§ **Description of the task**
Only lines with the string "computer" matter here; gather them from the material below.

§ **Exercise input**
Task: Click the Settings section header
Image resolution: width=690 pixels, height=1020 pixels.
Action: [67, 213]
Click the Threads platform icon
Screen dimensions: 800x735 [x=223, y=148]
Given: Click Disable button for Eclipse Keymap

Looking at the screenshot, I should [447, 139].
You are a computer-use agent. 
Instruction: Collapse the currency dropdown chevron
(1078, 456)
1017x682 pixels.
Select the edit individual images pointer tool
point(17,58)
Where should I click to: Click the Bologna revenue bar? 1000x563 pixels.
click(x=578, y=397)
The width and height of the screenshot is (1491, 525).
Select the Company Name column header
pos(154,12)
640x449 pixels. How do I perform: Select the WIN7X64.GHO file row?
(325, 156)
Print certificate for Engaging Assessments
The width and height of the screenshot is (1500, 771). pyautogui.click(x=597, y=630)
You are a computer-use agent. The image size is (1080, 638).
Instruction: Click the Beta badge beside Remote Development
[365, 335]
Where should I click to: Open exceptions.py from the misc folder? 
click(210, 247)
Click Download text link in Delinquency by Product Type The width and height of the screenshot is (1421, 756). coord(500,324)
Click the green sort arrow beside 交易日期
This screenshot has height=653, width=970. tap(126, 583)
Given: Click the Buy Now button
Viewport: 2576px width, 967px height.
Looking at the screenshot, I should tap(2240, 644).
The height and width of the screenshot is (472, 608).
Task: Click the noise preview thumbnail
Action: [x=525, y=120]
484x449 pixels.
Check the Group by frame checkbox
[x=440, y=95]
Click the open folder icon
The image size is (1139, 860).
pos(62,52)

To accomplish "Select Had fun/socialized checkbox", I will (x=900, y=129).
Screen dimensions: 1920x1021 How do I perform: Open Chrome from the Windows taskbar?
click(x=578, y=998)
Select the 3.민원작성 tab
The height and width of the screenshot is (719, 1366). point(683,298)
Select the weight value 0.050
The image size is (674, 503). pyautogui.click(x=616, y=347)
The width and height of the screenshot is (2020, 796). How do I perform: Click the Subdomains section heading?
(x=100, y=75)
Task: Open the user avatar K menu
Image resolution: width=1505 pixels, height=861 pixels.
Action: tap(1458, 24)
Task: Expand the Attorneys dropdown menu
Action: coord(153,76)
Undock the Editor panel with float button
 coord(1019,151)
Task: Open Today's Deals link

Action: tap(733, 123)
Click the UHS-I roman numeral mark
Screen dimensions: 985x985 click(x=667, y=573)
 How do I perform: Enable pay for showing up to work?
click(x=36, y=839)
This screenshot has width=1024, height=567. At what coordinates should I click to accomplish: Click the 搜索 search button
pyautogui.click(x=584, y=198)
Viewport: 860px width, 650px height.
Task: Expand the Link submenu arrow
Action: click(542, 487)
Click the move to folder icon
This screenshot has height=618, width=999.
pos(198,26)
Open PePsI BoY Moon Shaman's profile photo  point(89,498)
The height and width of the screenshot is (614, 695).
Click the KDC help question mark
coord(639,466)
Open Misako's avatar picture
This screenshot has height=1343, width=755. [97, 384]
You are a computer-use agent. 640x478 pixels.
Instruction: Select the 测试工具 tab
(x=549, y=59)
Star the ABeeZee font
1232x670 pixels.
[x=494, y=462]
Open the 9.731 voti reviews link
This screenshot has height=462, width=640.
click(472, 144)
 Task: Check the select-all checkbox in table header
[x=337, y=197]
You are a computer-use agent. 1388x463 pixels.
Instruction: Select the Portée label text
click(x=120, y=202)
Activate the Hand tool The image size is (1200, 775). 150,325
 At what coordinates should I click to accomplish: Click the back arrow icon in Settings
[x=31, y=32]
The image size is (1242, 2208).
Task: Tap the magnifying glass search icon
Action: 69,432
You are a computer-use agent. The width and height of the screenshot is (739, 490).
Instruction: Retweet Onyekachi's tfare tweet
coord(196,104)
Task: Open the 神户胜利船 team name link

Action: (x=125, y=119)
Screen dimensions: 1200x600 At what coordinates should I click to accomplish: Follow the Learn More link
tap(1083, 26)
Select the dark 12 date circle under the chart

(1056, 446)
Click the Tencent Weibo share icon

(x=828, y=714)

§ **Reply**
You are a computer-use agent. 
You are a computer-use agent. The image size is (1080, 638).
You are a computer-use agent. 640x478 pixels.
You are a computer-use agent. 1388x463 pixels.
You are a computer-use agent. The width and height of the screenshot is (739, 490).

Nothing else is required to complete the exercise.